━━ Data records ━━
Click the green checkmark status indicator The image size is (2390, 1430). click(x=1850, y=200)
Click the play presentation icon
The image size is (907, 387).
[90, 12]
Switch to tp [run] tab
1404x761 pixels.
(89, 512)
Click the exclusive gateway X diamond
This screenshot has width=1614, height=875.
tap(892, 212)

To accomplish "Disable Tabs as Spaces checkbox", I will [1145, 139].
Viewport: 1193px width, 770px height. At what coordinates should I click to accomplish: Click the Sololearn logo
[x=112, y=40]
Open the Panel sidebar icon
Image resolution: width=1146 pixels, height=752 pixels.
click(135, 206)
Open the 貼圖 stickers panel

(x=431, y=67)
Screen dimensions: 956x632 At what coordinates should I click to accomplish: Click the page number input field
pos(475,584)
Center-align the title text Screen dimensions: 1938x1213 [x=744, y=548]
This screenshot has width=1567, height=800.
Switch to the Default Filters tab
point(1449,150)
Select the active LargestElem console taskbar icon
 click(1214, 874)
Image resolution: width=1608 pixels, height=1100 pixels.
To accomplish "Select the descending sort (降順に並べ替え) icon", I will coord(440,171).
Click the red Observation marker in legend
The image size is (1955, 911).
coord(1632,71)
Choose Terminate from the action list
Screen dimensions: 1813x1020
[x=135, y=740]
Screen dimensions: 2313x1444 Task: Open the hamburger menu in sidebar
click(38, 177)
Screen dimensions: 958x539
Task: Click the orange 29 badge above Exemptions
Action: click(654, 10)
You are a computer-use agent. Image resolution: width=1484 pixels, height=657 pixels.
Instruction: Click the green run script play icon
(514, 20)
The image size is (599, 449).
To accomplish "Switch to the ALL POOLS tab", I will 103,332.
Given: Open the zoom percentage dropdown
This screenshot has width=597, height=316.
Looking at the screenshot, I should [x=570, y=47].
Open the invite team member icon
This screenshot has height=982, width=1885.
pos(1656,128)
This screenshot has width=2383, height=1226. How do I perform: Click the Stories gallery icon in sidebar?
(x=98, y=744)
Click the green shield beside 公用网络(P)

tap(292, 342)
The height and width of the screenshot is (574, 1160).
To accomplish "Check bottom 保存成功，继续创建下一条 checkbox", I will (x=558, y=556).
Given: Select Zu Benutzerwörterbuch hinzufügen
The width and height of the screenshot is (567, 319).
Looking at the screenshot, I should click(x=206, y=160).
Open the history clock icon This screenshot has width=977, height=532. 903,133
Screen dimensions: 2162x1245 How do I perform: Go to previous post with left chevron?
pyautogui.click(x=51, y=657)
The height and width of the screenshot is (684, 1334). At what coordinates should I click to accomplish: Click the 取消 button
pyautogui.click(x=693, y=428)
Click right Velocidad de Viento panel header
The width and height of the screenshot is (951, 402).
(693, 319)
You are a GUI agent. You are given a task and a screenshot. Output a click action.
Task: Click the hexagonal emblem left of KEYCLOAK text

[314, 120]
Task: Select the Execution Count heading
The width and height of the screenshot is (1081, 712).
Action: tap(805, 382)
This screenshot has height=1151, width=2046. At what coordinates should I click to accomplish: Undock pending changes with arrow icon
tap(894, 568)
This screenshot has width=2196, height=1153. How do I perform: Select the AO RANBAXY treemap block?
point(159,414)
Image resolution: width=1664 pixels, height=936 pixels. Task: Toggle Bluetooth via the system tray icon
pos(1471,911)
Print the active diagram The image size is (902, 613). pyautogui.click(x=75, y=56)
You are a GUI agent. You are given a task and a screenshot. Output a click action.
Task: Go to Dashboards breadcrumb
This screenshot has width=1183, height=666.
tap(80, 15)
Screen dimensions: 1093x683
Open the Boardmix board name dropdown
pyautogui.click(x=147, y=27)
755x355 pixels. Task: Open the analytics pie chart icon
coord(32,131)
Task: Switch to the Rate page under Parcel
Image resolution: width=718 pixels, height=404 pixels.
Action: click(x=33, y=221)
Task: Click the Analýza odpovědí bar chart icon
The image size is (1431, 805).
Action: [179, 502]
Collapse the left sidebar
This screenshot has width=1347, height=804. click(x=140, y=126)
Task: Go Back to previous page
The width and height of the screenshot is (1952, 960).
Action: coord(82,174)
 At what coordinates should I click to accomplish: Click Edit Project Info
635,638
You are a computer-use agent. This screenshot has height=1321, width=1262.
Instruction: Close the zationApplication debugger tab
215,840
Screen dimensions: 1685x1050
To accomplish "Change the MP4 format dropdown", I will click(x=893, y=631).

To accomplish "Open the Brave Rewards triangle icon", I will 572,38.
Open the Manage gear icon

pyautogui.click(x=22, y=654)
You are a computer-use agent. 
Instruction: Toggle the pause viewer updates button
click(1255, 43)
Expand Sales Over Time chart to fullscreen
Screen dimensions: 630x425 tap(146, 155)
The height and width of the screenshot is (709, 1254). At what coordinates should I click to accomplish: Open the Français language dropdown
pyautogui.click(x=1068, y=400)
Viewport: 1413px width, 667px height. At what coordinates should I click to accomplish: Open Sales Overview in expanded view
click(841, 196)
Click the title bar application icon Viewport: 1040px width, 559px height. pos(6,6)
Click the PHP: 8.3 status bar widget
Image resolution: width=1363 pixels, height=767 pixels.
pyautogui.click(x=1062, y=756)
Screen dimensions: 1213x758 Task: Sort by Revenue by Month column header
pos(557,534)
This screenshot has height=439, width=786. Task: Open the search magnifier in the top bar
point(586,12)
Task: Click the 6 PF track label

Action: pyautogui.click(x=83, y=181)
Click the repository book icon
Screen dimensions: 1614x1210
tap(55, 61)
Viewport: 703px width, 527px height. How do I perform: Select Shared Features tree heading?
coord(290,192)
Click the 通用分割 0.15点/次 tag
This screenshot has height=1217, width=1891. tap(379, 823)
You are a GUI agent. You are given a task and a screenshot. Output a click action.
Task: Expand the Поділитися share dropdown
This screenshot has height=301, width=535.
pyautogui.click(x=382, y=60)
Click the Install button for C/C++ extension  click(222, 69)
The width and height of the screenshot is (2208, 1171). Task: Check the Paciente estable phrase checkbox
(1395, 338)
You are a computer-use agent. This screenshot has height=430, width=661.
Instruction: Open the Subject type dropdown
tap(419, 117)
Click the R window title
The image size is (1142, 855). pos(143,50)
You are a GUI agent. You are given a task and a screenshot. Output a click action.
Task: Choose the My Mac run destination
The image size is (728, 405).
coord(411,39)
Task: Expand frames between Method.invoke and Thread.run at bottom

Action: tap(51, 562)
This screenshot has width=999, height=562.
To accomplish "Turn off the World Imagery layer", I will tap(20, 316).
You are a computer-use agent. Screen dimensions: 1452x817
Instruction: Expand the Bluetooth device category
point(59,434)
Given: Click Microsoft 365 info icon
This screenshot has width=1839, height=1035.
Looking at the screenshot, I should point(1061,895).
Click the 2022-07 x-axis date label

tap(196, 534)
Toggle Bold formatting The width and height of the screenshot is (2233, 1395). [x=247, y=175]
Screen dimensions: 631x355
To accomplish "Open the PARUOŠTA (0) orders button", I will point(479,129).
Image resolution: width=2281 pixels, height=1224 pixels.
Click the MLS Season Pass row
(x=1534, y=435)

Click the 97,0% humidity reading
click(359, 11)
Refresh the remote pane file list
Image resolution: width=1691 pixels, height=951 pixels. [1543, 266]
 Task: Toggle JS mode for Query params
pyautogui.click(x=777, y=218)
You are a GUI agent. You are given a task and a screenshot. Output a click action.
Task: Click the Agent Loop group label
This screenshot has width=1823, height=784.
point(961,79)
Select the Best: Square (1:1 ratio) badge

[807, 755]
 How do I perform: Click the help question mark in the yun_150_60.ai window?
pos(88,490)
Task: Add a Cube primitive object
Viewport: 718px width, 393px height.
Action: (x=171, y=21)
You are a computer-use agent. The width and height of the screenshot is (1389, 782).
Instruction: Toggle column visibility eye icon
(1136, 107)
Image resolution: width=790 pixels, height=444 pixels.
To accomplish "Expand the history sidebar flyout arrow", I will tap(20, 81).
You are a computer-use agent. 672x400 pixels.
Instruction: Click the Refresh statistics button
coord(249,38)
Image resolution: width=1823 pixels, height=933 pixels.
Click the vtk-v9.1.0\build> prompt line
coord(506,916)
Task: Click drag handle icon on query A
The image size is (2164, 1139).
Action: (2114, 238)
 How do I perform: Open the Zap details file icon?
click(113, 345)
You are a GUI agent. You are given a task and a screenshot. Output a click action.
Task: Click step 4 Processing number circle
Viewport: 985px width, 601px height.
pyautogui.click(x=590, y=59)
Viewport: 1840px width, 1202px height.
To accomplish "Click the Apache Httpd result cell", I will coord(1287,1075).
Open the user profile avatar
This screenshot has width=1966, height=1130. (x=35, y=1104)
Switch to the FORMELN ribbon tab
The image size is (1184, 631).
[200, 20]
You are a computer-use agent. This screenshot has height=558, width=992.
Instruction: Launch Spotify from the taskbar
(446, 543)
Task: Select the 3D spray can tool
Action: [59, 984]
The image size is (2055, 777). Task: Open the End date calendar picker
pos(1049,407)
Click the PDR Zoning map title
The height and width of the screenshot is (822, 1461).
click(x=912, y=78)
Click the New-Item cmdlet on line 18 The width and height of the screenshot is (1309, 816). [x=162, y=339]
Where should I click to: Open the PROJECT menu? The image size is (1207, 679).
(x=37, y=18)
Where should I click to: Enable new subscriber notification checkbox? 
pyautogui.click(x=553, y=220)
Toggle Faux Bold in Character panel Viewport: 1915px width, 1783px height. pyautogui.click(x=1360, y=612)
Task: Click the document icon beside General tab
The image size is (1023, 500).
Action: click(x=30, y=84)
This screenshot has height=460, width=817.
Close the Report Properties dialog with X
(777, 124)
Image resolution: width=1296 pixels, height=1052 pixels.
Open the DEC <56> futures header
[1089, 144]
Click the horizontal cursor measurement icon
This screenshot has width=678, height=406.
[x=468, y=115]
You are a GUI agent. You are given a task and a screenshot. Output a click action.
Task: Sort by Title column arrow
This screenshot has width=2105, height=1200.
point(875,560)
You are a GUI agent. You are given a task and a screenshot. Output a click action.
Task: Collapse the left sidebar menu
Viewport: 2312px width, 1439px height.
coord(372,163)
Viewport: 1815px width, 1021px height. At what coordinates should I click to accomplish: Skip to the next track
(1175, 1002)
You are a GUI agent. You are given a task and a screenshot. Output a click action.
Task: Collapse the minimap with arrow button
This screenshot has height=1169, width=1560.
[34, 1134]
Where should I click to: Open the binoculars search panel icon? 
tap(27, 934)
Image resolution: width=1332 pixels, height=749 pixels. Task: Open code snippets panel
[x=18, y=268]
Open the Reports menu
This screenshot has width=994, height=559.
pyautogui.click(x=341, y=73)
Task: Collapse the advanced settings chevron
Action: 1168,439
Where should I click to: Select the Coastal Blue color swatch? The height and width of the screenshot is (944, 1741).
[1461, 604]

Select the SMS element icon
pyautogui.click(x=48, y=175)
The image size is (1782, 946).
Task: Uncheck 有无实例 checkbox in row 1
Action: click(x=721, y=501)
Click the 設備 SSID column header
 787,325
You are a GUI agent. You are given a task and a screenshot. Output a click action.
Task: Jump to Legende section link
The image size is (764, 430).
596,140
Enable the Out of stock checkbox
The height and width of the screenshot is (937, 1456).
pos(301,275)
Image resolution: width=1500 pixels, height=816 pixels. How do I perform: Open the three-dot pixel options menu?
━━━
Select, from the listing, all lines that include the word "Bold".

## Response box
Toggle Bold formatting The width and height of the screenshot is (2233, 1395). [x=247, y=175]
Toggle Faux Bold in Character panel Viewport: 1915px width, 1783px height. pyautogui.click(x=1360, y=612)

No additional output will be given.